The yen fell on Friday after Japan said the Group of 20 has accepted Tokyo's stance that the Bank of Japan's sweeping monetary expansion is aimed at beating deflation and not at competitively weakening the yen. The comments by Japanese Finance Minister Taro Aso eased concerns that the bold monetary stimulus, which had triggered a drop in the yen to a four-year low versus the dollar last week, could come under criticism at the G20 meeting.
The dollar rose 0.5 percent from late US trade on Thursday to 98.59 yen, while the euro gained 0.5 percent to about 128.78 yen. "The market had been rather nervous about the G20," said a trader for a European bank in Tokyo, adding that such jitters had increased after the United States issued its semi-annual report on the currency practices of major trade partners last week.
In the report, the United States had put Japan on notice that it was watching its economic policies to ensure they were not aimed at devaluing the yen to gain a competitive advantage. Global policymakers are gathered in Washington for a Group of 20 nations meeting on Thursday and Friday. They are expected to confirm a February pledge to avoid competitive currency devaluations, officials have said.

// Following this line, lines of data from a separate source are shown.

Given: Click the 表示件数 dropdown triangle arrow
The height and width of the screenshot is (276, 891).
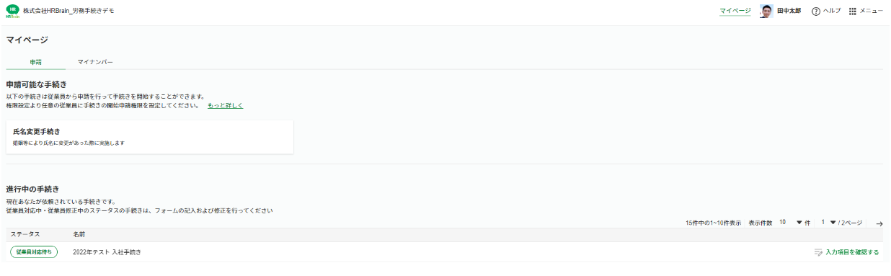Looking at the screenshot, I should coord(799,223).
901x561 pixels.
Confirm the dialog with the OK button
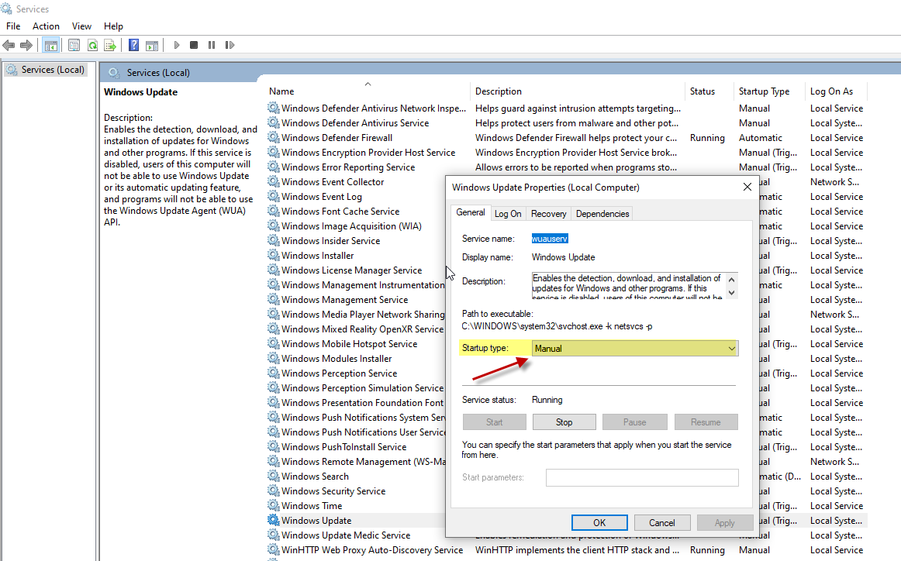[x=599, y=523]
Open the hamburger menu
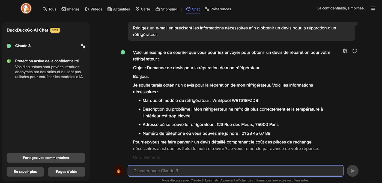Viewport: 382px width, 183px height. tap(373, 8)
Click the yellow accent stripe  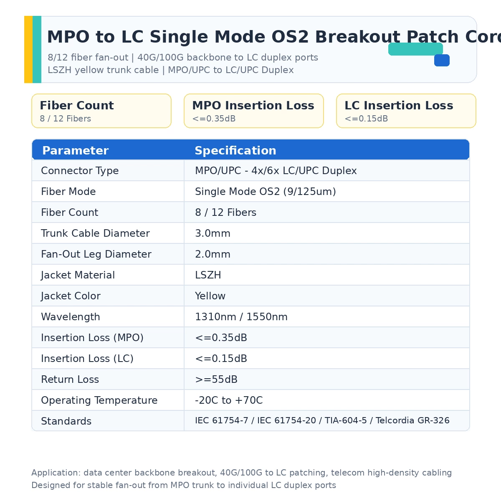pos(28,49)
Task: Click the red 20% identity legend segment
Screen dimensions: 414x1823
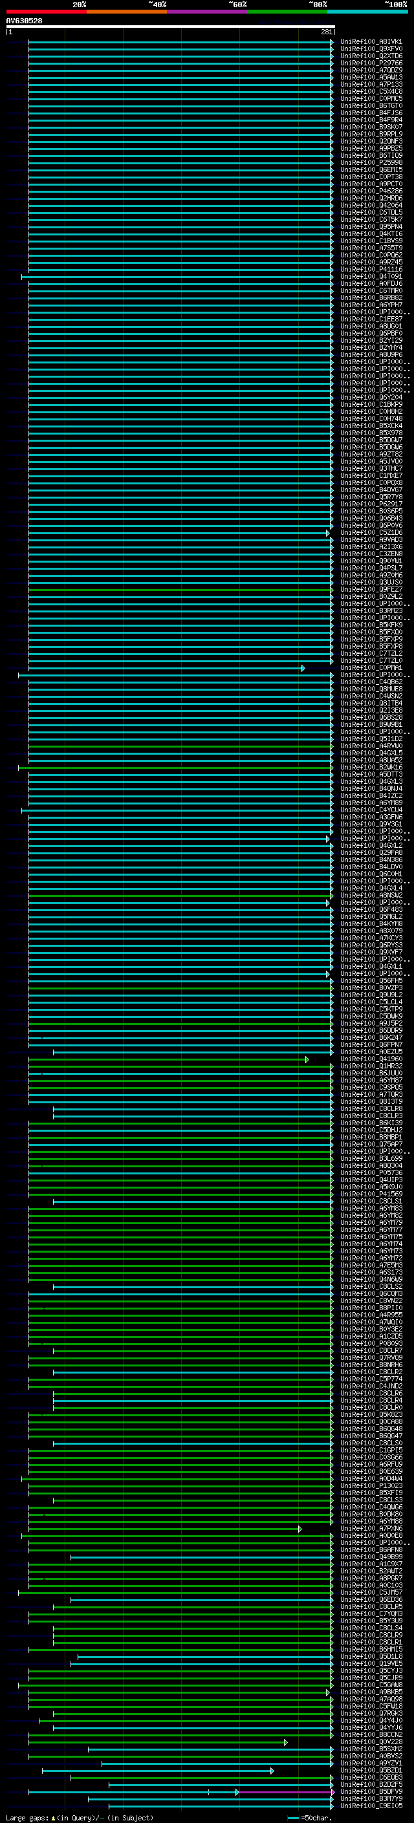Action: 46,11
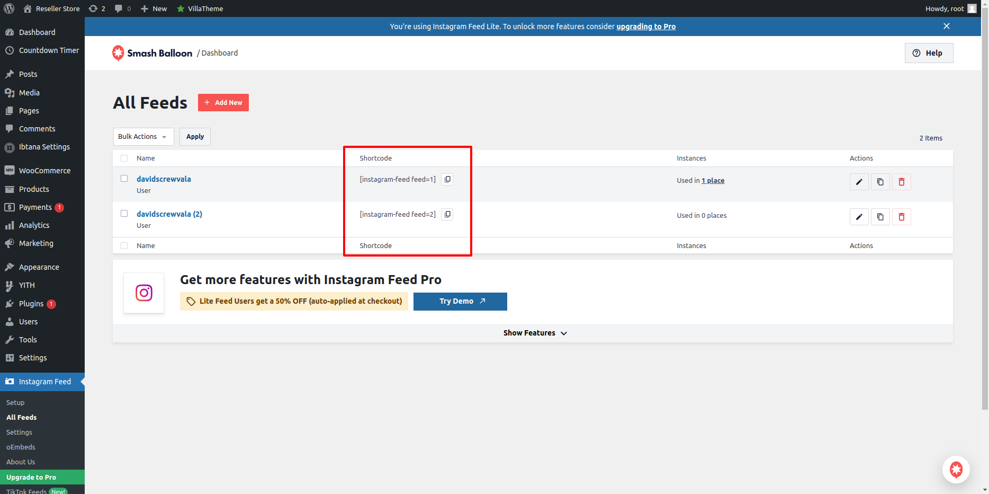The width and height of the screenshot is (989, 494).
Task: Copy the feed=2 shortcode to clipboard
Action: click(x=447, y=215)
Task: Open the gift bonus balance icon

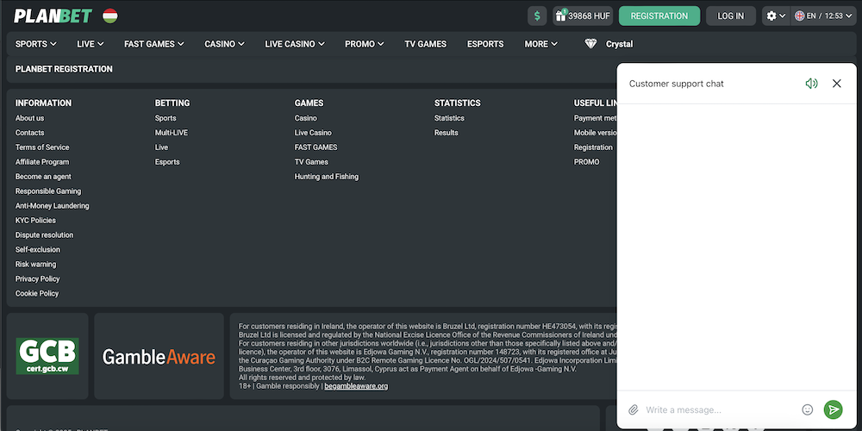Action: pyautogui.click(x=559, y=16)
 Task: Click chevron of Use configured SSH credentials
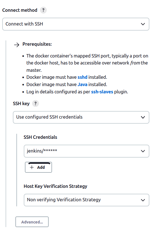pos(143,117)
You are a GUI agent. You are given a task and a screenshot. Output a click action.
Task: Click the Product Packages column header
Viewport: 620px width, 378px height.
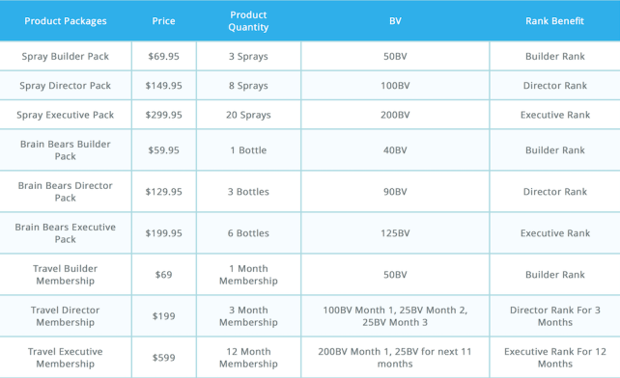pyautogui.click(x=66, y=21)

Although Japan seems unlikely to face any official criticism from the G20 as a whole, comments from individual members still bear watching, said Satoshi Okagawa, senior global markets analyst for Sumitomo Mitsui Banking Corporation in Singapore. "It's hard to tell what kind of comments might emerge, how strong their tone might be, and what kind of impact they may have on the market," Okagawa said. The BoJ's sweeping monetary stimulus unveiled earlier in April had triggered a tide of yen-selling that lifted the dollar to a four-year high of 99.95 yen last week.
The yen, however, has regained a bit of ground this week as renewed concerns about global growth prompted investors to trim bearish positions in the Japanese currency. Among the biggest losers this week are commodity currencies such as the Australian dollar, which had been stung by worries about growth in China, Australia's single biggest export market.
The Aussie edged up 0.3 percent to $1.0330. The Australian dollar, however, is down 1.7 percent so far this week, on track for its biggest weekly fall since October. The outcome of the G20 is likely to be "relatively benign" and the yen seems set to weaken further in the next few months, said Callum Henderson, Singapore-based global head of FX research for Standard Chartered Bank. "Our view remains that the yen will continue to fall. Our (dollar/yen) forecast for end-Q2 is 105," Henderson said.
Japanese capital flows data shows that Japanese investors, rather than make a dash toward overseas assets this month, have instead been repatriating funds from abroad. Still, analysts expect Japanese investors' appetite for overseas assets to pick up eventually.